Reproduce every line of the data below exactly, leaving out the pictures.

* Start Material provided *

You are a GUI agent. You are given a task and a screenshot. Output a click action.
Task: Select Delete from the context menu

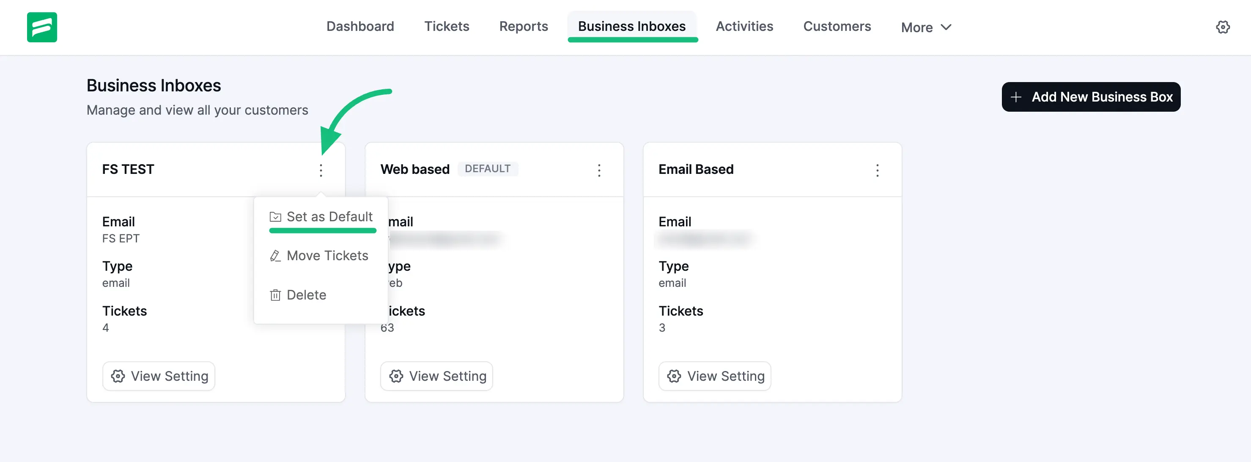point(306,294)
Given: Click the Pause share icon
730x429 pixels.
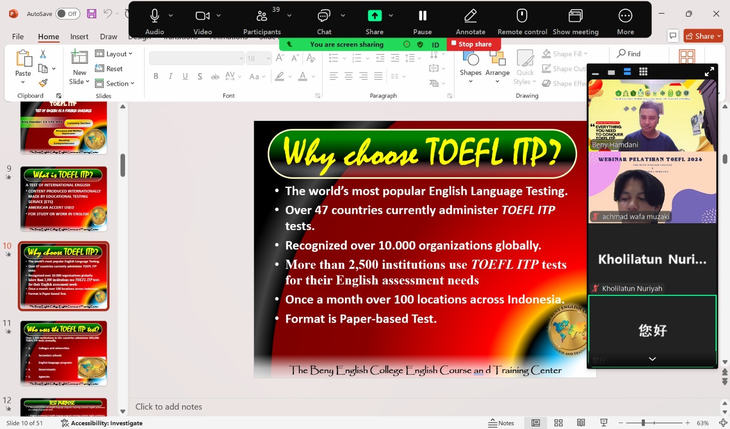Looking at the screenshot, I should click(422, 16).
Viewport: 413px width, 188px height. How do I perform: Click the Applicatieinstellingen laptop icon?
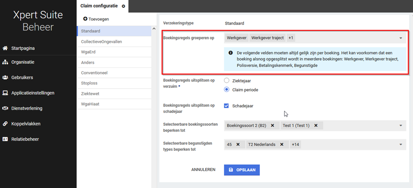pos(5,93)
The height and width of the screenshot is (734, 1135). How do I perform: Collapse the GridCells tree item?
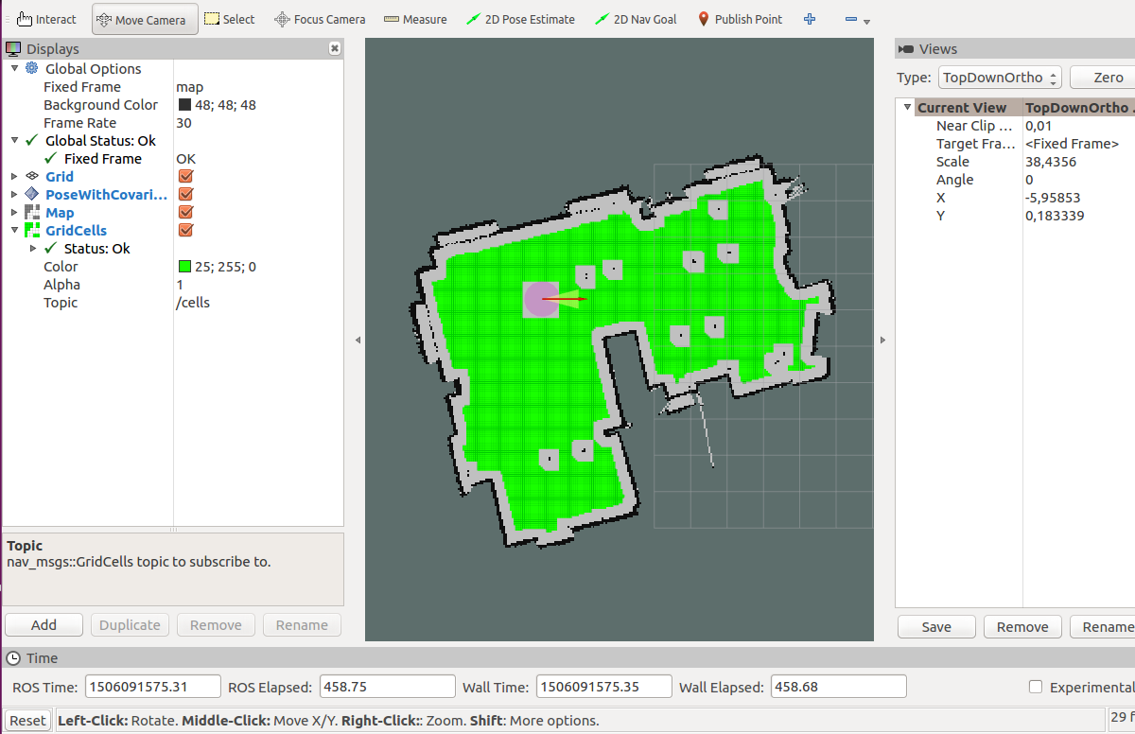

* End Material provided *

Result ▸
You are a GUI agent. You are given a task and a screenshot. Output a click action.
Task: Select Delete from the context menu

point(306,294)
Given: Click the Pause share icon
730x429 pixels.
Looking at the screenshot, I should click(422, 16).
Viewport: 413px width, 188px height. How do I perform: Click the Applicatieinstellingen laptop icon?
pos(5,93)
The height and width of the screenshot is (734, 1135). How do I perform: Collapse the GridCells tree item?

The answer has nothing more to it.